Short of that commitment, both "vertical" and "horizontal" progression are essentially just descriptions of what extra hoops you have to go through to arrive finally at decent gameplay.
Here, in XIV, it means you don't really get a fulfilling kit until around level 70, at which we arrive at our 25 or so skills (though likely inadvertantly fewer skills and therefore a higher level required with each further expansion and consequent round of job simplifications). Rather than the kit being slowed only insofar as to keep players from being overwhelmed while leveling, having that sense of "vertical" progression can require trickling out the goodies, lest the end result be too bloated or, more importantly, too much work be required.

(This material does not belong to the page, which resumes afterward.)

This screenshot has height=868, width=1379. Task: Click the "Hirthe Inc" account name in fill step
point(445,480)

In other, "horizontal" games, it may mean that you have 100 choices to pick from, but get only some 15 of those anyways, since it's that much harder to ensure any sort of cohesion or balance between those fractured combinations. You may get, in essence, a DRG capable of Geirskogul, Wyrmwind, Nostrand, and Mirage Dive, or a DRG capable of High Jump, Dragonfire Dive, and Starkiller, but not both. That's not always the case, mind you, but if trying to keep costs down as is done in XIV... yeah, you're probably going to be trading the actual breadth of skills you can use simultaneously (e.g., in any single span of combat) for breadth of skills that you can choose from.
An easy way to think about it is Cleric Stance before vs. healers' frequent requests for more offensive actions today. Today, if Cleric Stance were returned, many would probably hope that it takes our remaining few offensive spells off our bars and replaces them with this single button but then having that button (Cleric Stance) swap many of our healing skills over to attacks, ultimately increasing the total number of healer actions (especially, healer attacks). But, instead, it simply --in effect-- greyed out either 25% of our kit or 50% of our kit, with us merely choosing which half of our kit (after utility actions like Repose, Raise, Swiftcast, Sacred Shroud, Surecast, etc.) to be allowed access to. "Choice" only in the sense of emphasizing (and making clunkier) the choices we already had without it.

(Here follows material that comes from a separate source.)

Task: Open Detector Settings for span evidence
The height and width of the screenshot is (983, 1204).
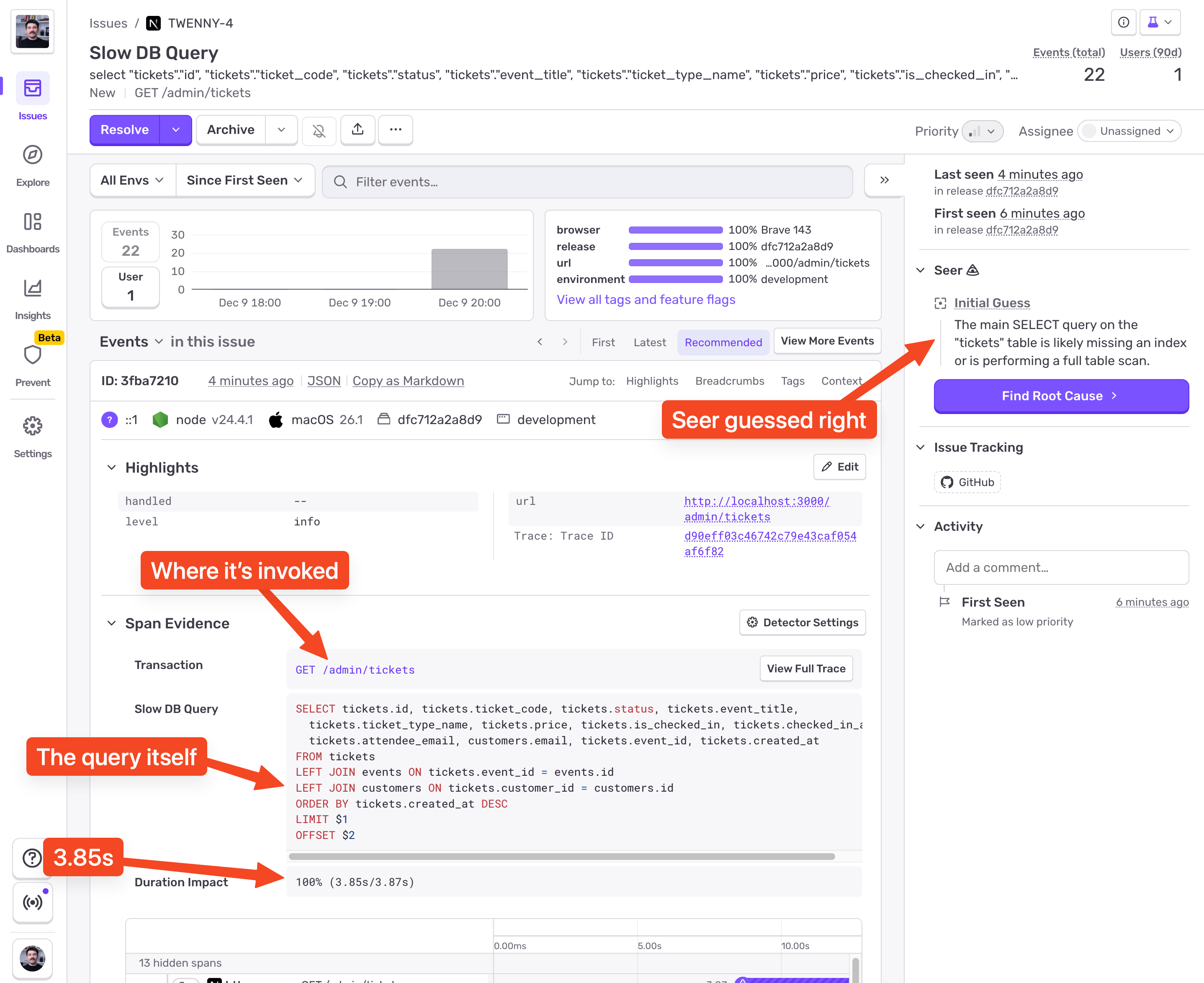Action: [x=802, y=622]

That second, lower-effort, more-constrained outcome is all too often called "horizontal progression", too, and when tacked onto an existing system, often just means that some of your skills are devalued and others overemphasized, leading to a worse gameplay experience. So, while I'd normally be all for it, I admit XIV makes me wary of how it might be added...
...On that note, any idea what you'd all want to see, or would not want to see from it?